Essa característica do falador de merda aproxima-o, nota Frankfurt, daquilo que na tradução brasileira é nomeado como “falação”, bavardage, o que poderíamos chamar “conversa fiada” (em brasileiro, mas talvez não seja exactamente a mesma coisa, “papo furado”), que se traduz na necessidade de, numa altura ou outra, “meter o malho” (expressão “na qual o termo malho é, muito provavelmente, um substituto mais higiénico para merda”). Mas a conversa fiada, o papo furado, também não se confundem com o falar merda. Em particular, no papo furado ninguém se leva excessivamente a sério, ninguém presume excessivamente estar a exprimir as suas convicções mais profundas. Pelo contrário, o falador de merda, apesar da sua indiferença para com a verdade, leva-se a sério e aparenta exibir convicções profundas. O levar-se a sério é, de resto, necessário para que ele leve adiante o seu programa “de produção de merda em todo e qualquer âmbito que as circunstâncias possam requerer”.

Frankfurt interroga-se sobre qual a razão da nossa esplêndida tolerância para com os faladores de merda. E, mais uma vez, a sua explicação é convincente: “Na verdade, as pessoas tendem de fato a ser mais tolerantes com a falação de merda do que com a mentira, talvez porque sejamos menos propensos a tomar aquela como uma afronta pessoal”. A mentira magoa-nos porque sentimos a consciência da verdade e da falsidade no mentiroso. Não a sentimos, muito compreensivelmente, no falador de merda. Por isso, este último goza de uma magnífica liberdade. O enfoque da pessoa “que tenta conseguir as coisas falando merda” é “panorâmico em vez de particular. Ela não se limita a inserir determinada falsidade num ponto específico e, dessa forma, não se vê restringida pelas verdades que rodeiam esse ponto ou que o atravessam. Ela está preparada, tanto quanto é preciso, para camuflar o contexto também”.

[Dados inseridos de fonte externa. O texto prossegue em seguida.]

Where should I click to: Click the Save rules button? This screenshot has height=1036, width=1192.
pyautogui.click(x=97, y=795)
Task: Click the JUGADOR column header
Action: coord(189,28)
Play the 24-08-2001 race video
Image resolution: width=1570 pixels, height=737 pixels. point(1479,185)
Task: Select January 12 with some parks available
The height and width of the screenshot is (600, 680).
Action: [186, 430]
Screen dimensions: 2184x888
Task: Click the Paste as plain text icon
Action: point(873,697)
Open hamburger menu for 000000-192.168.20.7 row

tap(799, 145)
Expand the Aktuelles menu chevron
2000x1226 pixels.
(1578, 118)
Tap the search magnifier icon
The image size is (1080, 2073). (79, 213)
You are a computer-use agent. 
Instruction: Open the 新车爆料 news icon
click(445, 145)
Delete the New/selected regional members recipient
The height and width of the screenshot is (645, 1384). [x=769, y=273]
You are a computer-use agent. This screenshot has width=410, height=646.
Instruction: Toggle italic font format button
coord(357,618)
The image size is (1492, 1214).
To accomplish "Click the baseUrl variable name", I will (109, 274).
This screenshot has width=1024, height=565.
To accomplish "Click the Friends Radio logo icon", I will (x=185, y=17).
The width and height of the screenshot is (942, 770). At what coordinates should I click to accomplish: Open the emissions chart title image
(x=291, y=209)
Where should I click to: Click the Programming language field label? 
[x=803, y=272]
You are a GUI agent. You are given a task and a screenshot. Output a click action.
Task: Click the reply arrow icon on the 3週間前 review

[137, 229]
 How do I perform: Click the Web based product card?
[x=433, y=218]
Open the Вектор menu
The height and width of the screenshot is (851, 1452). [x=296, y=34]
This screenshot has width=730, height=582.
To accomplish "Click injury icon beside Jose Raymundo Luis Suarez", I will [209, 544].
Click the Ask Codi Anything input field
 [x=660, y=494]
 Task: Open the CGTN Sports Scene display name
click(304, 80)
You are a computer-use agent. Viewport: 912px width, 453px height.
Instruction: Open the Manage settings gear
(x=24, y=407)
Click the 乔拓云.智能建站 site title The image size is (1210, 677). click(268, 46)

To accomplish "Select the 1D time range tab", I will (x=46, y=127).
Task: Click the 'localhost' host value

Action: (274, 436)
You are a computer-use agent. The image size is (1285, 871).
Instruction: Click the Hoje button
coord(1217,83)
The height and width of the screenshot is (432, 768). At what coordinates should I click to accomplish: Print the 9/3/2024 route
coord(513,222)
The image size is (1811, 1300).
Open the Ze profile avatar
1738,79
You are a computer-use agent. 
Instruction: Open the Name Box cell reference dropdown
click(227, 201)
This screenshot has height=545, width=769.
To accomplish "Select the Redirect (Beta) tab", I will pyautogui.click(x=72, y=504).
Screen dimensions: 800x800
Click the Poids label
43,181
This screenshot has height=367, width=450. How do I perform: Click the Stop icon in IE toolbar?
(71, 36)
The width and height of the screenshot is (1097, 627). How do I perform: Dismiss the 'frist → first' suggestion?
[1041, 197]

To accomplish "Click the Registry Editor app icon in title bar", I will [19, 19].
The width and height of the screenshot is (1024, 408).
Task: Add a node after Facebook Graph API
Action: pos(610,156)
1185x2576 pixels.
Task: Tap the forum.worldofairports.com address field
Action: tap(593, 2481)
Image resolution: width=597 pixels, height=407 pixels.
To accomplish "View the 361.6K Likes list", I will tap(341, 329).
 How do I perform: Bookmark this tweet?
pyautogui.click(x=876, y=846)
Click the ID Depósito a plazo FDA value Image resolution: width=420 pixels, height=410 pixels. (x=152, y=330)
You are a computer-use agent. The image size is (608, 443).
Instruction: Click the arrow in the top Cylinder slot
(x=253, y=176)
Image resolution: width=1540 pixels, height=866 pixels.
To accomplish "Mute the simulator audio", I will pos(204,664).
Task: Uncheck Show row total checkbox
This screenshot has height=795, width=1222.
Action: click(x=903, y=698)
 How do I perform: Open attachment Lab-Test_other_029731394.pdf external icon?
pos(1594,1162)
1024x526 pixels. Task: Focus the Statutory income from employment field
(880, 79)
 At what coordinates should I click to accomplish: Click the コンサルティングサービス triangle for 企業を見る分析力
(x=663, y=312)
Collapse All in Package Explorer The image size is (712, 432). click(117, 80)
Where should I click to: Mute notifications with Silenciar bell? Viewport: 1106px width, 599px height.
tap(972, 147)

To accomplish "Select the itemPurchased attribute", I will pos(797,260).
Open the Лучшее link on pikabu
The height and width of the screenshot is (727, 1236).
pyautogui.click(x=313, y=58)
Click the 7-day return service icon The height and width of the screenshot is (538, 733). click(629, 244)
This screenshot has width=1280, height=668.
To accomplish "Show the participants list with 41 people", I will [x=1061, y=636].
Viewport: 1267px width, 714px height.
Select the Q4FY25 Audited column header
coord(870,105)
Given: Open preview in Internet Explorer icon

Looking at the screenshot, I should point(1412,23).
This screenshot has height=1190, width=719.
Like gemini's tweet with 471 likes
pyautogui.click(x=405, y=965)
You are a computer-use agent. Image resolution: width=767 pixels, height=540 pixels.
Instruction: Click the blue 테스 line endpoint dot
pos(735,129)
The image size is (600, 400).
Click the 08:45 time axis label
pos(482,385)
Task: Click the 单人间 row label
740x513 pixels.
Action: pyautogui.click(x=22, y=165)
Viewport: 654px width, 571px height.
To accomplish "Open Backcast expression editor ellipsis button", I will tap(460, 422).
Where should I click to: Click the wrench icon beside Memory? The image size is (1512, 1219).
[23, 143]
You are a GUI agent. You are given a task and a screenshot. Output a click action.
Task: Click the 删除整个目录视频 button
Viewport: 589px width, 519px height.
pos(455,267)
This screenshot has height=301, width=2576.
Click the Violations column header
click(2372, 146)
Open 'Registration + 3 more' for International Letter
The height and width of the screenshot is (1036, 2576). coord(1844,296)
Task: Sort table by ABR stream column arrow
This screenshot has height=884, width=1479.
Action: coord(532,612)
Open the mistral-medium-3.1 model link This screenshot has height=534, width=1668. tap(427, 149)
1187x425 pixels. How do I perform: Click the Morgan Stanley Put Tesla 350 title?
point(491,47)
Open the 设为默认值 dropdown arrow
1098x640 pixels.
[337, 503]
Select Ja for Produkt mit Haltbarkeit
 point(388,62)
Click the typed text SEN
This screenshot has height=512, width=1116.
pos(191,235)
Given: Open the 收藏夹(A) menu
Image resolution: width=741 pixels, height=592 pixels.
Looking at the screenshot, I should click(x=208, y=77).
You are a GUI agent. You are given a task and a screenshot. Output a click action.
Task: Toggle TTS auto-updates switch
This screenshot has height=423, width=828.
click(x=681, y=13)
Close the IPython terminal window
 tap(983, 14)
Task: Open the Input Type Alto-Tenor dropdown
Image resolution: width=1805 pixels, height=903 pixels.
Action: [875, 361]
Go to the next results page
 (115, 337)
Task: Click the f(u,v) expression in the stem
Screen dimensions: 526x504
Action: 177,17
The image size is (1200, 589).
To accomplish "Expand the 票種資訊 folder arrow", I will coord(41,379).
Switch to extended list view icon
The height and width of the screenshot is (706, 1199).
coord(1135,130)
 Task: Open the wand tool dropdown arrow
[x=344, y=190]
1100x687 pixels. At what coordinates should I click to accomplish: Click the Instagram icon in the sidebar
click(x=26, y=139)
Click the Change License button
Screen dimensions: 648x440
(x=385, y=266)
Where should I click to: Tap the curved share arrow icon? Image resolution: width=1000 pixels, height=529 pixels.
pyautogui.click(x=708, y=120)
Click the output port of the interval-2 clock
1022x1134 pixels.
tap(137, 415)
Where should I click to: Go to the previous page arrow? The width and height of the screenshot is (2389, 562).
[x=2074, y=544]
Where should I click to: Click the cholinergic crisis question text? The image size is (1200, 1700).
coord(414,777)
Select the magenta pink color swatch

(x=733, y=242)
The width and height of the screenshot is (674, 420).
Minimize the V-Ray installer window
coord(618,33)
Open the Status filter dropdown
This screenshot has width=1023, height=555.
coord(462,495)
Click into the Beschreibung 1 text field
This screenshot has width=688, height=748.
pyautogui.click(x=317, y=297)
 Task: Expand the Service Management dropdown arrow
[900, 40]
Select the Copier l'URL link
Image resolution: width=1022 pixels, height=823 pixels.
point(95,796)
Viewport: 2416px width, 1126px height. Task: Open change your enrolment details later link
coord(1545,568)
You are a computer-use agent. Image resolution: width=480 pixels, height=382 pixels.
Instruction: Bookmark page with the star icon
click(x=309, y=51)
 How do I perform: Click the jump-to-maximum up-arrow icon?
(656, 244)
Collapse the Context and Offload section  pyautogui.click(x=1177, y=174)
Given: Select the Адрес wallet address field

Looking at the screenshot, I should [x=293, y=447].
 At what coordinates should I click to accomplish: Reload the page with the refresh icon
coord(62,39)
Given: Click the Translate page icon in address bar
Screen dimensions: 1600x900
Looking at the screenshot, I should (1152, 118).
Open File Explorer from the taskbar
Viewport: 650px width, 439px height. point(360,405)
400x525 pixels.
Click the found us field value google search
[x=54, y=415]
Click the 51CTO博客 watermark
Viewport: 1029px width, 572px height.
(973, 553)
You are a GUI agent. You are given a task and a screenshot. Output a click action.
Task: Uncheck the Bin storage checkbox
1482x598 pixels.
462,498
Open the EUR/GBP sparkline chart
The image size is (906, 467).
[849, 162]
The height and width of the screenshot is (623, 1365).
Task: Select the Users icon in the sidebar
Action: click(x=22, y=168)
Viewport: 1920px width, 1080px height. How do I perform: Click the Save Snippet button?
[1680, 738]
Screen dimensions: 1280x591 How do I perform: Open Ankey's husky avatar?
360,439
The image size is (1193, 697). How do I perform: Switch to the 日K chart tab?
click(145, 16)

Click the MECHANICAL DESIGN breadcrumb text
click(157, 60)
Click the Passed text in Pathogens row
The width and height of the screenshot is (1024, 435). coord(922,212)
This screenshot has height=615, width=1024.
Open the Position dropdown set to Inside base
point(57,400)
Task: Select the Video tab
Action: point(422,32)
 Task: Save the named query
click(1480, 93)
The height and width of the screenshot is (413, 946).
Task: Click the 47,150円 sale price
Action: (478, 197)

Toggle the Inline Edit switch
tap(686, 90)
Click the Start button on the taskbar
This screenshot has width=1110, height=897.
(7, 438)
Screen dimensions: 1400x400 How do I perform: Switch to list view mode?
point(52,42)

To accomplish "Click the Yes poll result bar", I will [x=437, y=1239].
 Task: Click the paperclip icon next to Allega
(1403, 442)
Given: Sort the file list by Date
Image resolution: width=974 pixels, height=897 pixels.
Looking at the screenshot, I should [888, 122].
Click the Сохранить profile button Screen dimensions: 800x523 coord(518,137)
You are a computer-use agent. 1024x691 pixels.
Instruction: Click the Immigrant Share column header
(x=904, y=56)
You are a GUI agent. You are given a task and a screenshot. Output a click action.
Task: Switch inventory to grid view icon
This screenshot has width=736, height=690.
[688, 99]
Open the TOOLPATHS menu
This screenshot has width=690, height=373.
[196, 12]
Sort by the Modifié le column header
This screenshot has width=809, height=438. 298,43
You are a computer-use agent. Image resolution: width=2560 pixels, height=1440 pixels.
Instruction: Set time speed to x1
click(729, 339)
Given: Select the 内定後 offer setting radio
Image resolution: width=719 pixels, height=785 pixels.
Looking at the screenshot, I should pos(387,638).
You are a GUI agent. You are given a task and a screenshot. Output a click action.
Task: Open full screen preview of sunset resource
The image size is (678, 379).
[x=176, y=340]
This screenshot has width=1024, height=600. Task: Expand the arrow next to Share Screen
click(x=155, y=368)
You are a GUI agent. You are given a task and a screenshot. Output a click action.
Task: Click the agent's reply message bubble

Por mim, creio que Harry Frankfurt conseguiu levar a cabo com inteiro sucesso o seu desígnio de fornecer uma ossatura teórica ao “falar merda”. Neste sentido (puramente técnico e não ofensivo, apresso-me a dizê-o), é legítimo, por mais admiração que se tenha pelo esforço especulativo de Isabel do Carmo no seu estabelecimento de uma relação causal entre o neoliberalismo e a obesidade, perguntarmo-nos se, no fundo, ela não estará, pura e simplesmente, a falar merda. A mim, por acaso, parece-me que sim. Mas nisso ela não se encontra de modo algum isolada. Nestes tempos, fala-se imensa merda, com a convicção toda permitida por uma soberana indiferença pelo conhecimento dos factos pertinentes. É quase mais a regra do que a excepção. E Isabel do Carmo está, infelizmente, longe de constituir um dos exemplos mais surpreendentes.